== AUFGABENSTELLUNG ==
1. Beantworten Sie anhand der Forumsdiskussion zu Angelprüfungen in Dortmund folgende Fragen:
(a) Was hat sich die Freundin von Ossmaster für dieses Jahr überlegt?
(b) In welchem Monat findet die Prüfung in Unna statt?
(c) Bei welcher Stelle ist rechtzeitig ein Antrag zu stellen, wenn die Prüfung in einem anderen Kreis abgelegt werden soll?
2. Zitieren Sie aus der Forumsdiskussion zu Angelprüfungen in Dortmund den Abschnitt, dessen erste Worte "## Ossmaster (26." enthalten und der mit "zu anderen Zeiten?" schließt.

== SEITENAUSZUG ==
# Prüfungen in und um Dortmund



## Ossmaster (26. Februar 2010)

Guten Tag,
meine Freundin hat sich überlegt dieses Jahr auch einen Angelschein zu machen.
Da wollte ich mal fragen, ob diese nur im herbst stattfinden oder auch zu anderen Zeiten?


----------



## Öpken82 (27. Februar 2010)

*AW: Prüfungen in und um Dortmund*

Hi,
also in Dortmund laufen die Prüfungen wohl vom 09. bis 12. Nov. 2010. In Unna findet die Prüfung schon im Mai statt. In Hagen wäre die Prüfung jetzt im März, allerdings ist da die Anmeldefrist schon verstrichen. Ob es in Hagen einen Herbsttermin gibt weiß ich nicht.

Falls sie sich entschließt die Prüfung in einem anderen Kreis abzulegen, muss sie dies rechtzeitig beim örtlich zuständigen Amt beantragen.

Das waren zumindest die Termine die ich jetzt mit Google rausbekommen habe.


----------



## Ossmaster (27. Februar 2010)

*AW: Prüfungen in und um Dortmund*

ja danke für die antworten, werde ihr dann mal berichten


----------

== BEREITGESTELLTE EINTRÄGE ==
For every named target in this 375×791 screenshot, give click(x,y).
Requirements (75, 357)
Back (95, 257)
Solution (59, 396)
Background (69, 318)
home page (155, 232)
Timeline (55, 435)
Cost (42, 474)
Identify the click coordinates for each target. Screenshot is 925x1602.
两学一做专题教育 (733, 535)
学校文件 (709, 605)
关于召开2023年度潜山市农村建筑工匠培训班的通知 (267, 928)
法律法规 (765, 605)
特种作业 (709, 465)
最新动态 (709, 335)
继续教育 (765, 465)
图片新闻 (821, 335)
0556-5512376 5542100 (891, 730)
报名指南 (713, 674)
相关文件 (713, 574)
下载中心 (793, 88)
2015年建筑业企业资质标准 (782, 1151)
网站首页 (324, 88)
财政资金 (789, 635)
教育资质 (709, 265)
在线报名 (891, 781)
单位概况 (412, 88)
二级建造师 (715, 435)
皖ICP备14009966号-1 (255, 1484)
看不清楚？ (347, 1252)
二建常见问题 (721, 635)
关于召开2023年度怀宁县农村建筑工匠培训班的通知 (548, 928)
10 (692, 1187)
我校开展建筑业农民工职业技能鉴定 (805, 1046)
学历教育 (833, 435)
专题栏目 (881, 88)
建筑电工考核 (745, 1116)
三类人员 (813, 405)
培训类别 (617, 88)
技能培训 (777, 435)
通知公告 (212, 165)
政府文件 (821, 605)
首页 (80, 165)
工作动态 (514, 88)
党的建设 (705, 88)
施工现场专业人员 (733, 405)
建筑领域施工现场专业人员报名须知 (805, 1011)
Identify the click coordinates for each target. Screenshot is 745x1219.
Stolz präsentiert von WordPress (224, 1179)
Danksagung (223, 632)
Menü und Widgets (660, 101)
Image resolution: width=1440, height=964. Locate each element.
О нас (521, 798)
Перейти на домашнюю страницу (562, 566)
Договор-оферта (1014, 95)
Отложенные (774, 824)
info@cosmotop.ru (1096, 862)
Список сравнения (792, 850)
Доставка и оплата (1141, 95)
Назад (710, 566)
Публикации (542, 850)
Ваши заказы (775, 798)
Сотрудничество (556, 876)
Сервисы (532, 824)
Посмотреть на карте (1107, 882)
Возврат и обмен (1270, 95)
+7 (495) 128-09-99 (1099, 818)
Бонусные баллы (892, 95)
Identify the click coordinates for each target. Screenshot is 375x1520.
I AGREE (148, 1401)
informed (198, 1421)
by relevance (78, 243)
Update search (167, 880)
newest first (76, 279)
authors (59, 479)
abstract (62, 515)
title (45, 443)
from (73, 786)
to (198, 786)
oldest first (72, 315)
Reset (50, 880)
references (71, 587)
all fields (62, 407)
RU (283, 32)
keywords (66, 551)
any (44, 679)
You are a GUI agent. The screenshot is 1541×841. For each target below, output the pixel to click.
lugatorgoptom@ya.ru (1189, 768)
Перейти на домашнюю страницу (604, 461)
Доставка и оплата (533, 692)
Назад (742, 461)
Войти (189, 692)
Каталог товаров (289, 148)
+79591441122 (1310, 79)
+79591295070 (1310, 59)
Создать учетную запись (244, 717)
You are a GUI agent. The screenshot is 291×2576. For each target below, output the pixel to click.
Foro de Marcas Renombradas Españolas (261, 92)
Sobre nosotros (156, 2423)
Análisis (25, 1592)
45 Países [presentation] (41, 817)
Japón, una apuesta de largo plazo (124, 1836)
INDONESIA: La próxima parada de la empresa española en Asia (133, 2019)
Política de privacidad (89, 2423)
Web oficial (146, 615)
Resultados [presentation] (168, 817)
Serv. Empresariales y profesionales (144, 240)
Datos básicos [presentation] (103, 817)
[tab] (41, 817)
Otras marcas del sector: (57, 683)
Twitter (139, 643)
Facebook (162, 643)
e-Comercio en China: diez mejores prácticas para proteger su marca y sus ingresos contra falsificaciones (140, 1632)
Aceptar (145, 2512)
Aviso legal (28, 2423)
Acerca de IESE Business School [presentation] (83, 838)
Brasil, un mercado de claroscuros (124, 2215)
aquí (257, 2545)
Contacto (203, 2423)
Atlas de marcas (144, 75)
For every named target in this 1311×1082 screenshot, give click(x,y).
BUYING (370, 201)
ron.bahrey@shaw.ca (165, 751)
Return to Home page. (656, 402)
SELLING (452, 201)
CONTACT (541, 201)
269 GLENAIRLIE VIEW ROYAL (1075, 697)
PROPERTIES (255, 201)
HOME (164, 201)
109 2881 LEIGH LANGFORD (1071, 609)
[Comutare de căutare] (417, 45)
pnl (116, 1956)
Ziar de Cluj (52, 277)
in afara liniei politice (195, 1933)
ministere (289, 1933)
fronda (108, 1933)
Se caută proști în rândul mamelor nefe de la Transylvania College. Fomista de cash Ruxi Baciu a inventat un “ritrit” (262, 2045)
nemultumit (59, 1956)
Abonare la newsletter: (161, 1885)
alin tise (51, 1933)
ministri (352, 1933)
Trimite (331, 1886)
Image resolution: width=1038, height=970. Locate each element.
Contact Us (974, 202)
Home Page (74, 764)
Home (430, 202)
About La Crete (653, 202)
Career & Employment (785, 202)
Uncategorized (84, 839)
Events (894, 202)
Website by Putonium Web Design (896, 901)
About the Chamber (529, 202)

== LÖSUNGEN ZU AUFGABEN ==
1.
(a) Sie möchte einen Angelschein machen.
(b) Im Mai.
(c) Beim örtlich zuständigen Amt.

2.
## Ossmaster (26. Februar 2010)

Guten Tag,
meine Freundin hat sich überlegt dieses Jahr auch einen Angelschein zu machen.
Da wollte ich mal fragen, ob diese nur im herbst stattfinden oder auch zu anderen Zeiten?